Program crashes in the second run, after the return 0 from main C++

I have built my own functions of strlen and strdup. When i use my strdup in the first time it's okay, i close the window, run it again, then in the end of the program after the return 0 from the main the program crashes. VS just says that it triggered a breakpoint.

#include "stdafx.h"
#include <iostream>

using namespace std;

int MyStrlen(const char* str);
char* MyStrdup(const char* str);

int main()
{
    char *s1 = "Hello World!";
    char *s2 = MyStrdup(s1);

    cout << s1 << " , " << s2 << endl;
    system("pause");
    return 0;
}


int MyStrlen(const char* str)
{
    register int iLength = 0;

    while (str[iLength] != NULL)
    {
        iLength++;
    }

    return iLength;
}

char* MyStrdup(const char* str)
{
    char* newStr;
    int strLength = MyStrlen(str);

    newStr = new char(strLength+1);

    for (register int i = 0; i < strLength; i++)
    {
        newStr[i] = str[i];
    }
    newStr[strLength] = NULL;

    return newStr;
}

Can someone note the place that makes it crash? I think it's a memory leak maybe. Also, can you note things to improve in the code? For my learning purpose

EDIT: Thanks, I don't know why I used () instead of [] to define my new char[]. That was a memory leak or overwrite after all.

Upvotes: 1

Views: 948

Answers (2)

Adi Levin
Adi Levin

Reputation: 5233

The "new" statement for an array should be with square brackets:

newStr = new char[strLength+1];

When you do

new char(c)

It allocates a single character and copies the character c into it.
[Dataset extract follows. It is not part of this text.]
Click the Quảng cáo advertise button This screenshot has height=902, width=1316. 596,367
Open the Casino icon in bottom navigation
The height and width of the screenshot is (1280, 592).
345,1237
When you do

new char[n]

it allocates memory for n characters

Upvotes: 11

Some programmer dude
Some programmer dude

Reputation: 409166

The expression new char(strLength+1) allocates a single character, and initializes it to strLength + 1. That of course means you will write out of bounds and have undefined behavior when you copy the string.

You should use new char[strLength + 1] instead, to allocate an "array" of characters.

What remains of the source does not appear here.